A Inglaterra foi a mediadora entre o Brasil e Portugal. Graças à interferência britânica, Portugal reconheceu o “ato valoroso” de D. Pedro I às margens do Ipiranga. O Brasil comprou a independência. O país “comprometeu-se a pagar a Portugal uma indenização que montava a dois milhões de libras esterlinas [algo como 10 milhões de dólares, 52,5 milhões de reais; o Brasil tinha então 4,8 milhões de habitantes]. A quantia foi levantada no mercado financeiro inglês. Com essa manobra, as elites brasileiras iniciavam uma prática que continuaria até o final do século: recorrer a empréstimos britânicos para financiar seus déficits”, explica a historiadora.

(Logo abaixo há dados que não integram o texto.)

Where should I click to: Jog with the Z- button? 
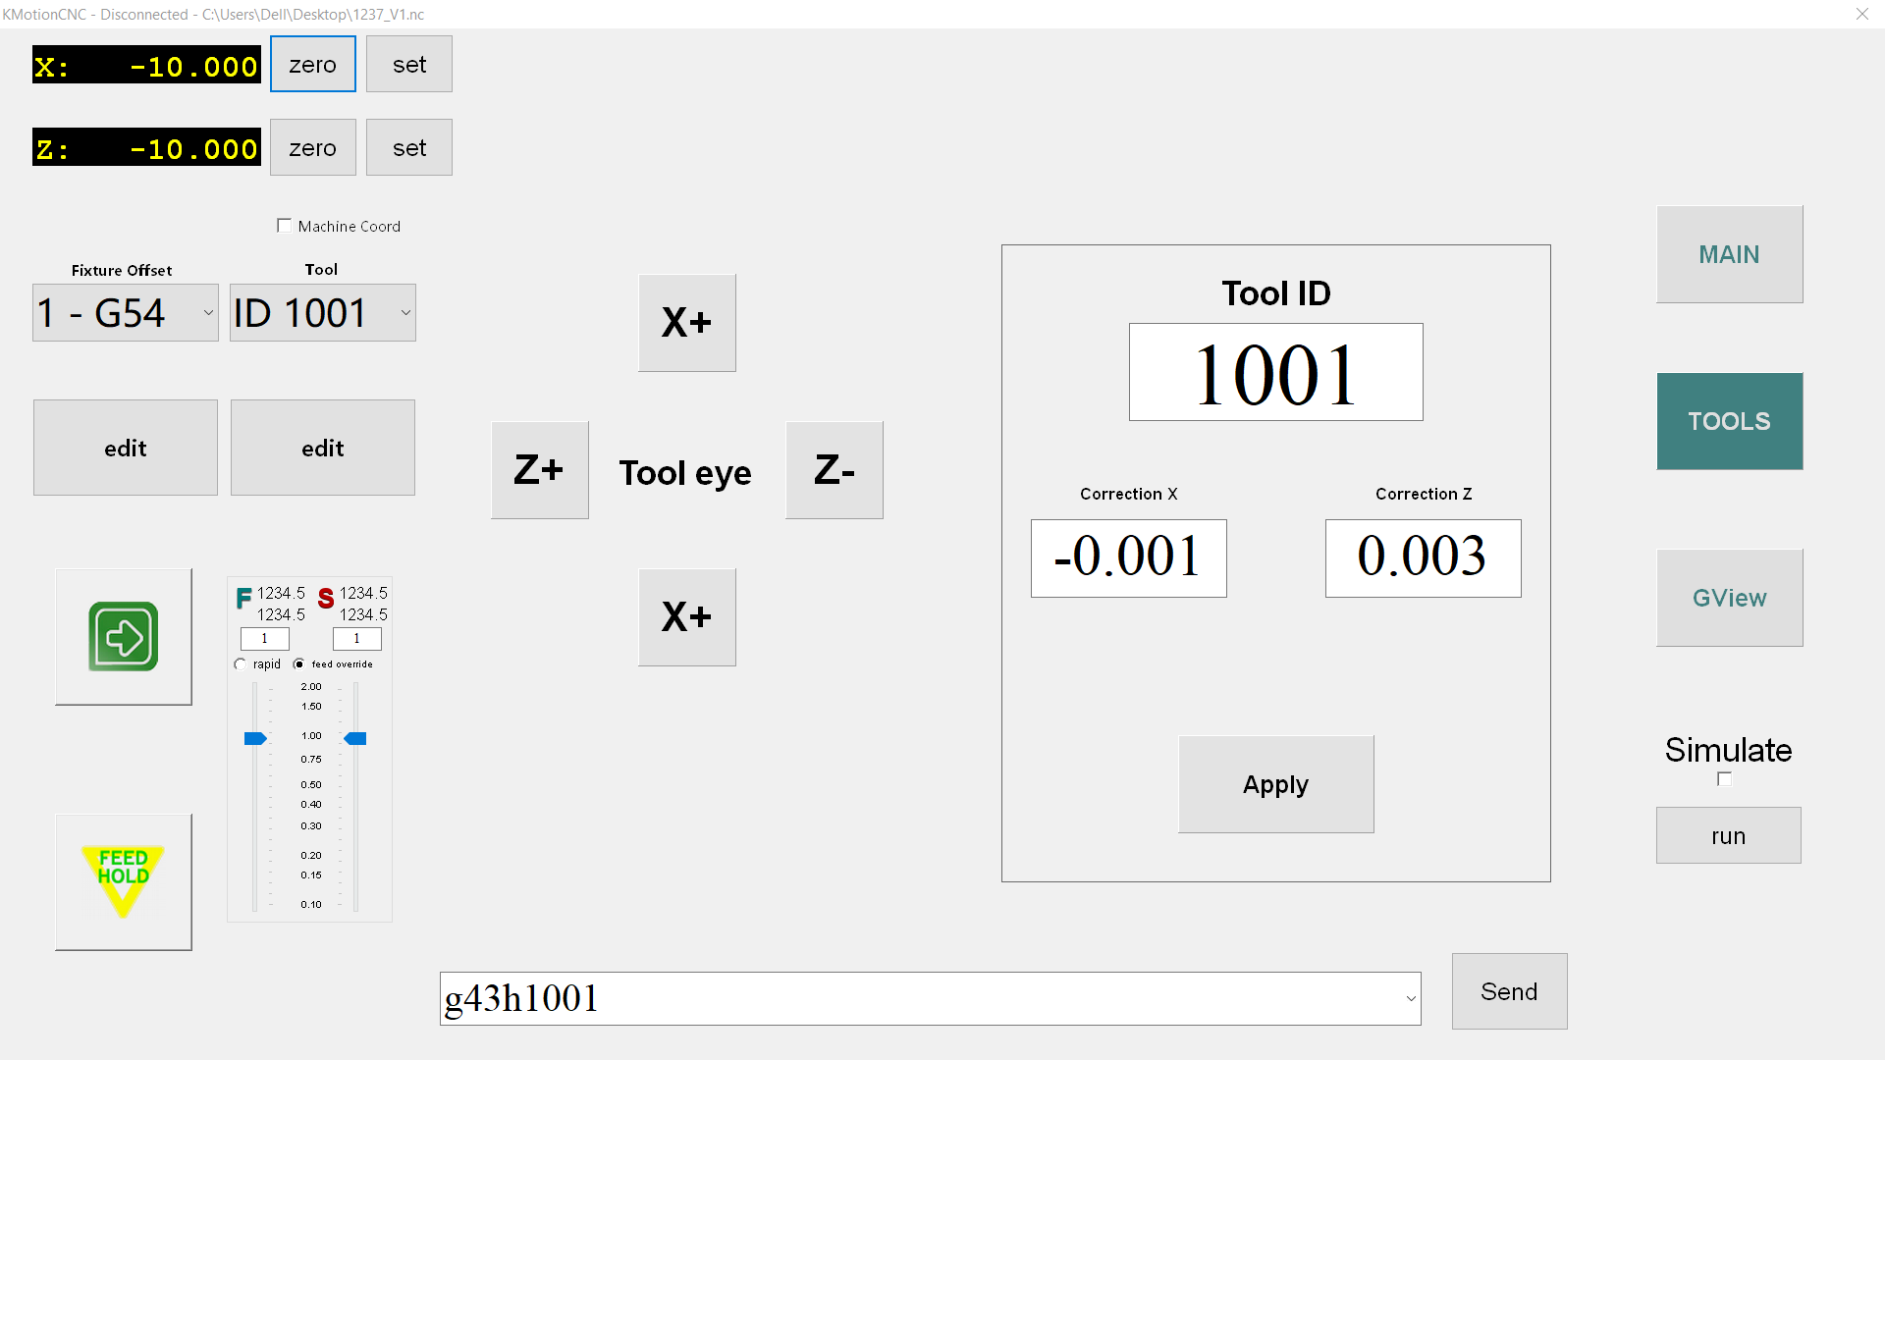(x=834, y=470)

Quando da transferência da corte portuguesa ao Brasil, em 1808, D. João VI, que fugia de Napoleão, concedera, em reconhecimento à ajuda recebida da Inglaterra, privilégios comerciais aos ingleses. Em 1826, quando da renovação dos tratados comerciais, a Inglaterra impôs ao governo brasileiro a introdução de lei que o comprometera a acabar com o tráfico escravo.
Em 7 de novembro de 1831, através de lei, o país “cumpriu a promessa, considerando livres todos os africanos introduzidos no Brasil”. Aconteceu, contudo, que a lei foi simplesmente ignorada. Vem certamente daí a expressão “para inglês ver”. Entre 1831 e 1850 ingressaram no país, via contrabando, pagamento de propina a autoridades, mais de meio milhão de escravos, arrola Viotti da Costa.
Numa sociedade, aponta a autora, “em que algumas poucas famílias de poderosos controlam a política e a administração, era difícil fazê-las respeitar a lei, principalmente quando esta feria seus interesses”. Na introdução ao fascículo, a autora destacou: “A Lei Áurea abolia a escravidão, mas não o seu legado”.
O que mudou neste país em 200 anos? O Brasil já se livrou da política de buscar recursos externos e internos para saldar seus déficits? A população negra conquistou sua liberdade plena e ganhou um lugar digno e respeitável na sociedade? As elites ainda governam segundo seus interesses?
Em entrevista ao IHU, a historiadora Cecilia Helena de Salles Oliveira destacou que, “compreender o processo de Independência é compreender a violência que atravessava a sociedade de alto a baixo e que estava associada tanto ao uso das armas e ao confronto das armas, propriamente, quanto às hierarquias sociais, às formas de dominação social e à maneira como inúmeros segmentos reagiam a isso e viam no debate constitucional, saídas para a sua própria situação.” O cenário hoje é outro?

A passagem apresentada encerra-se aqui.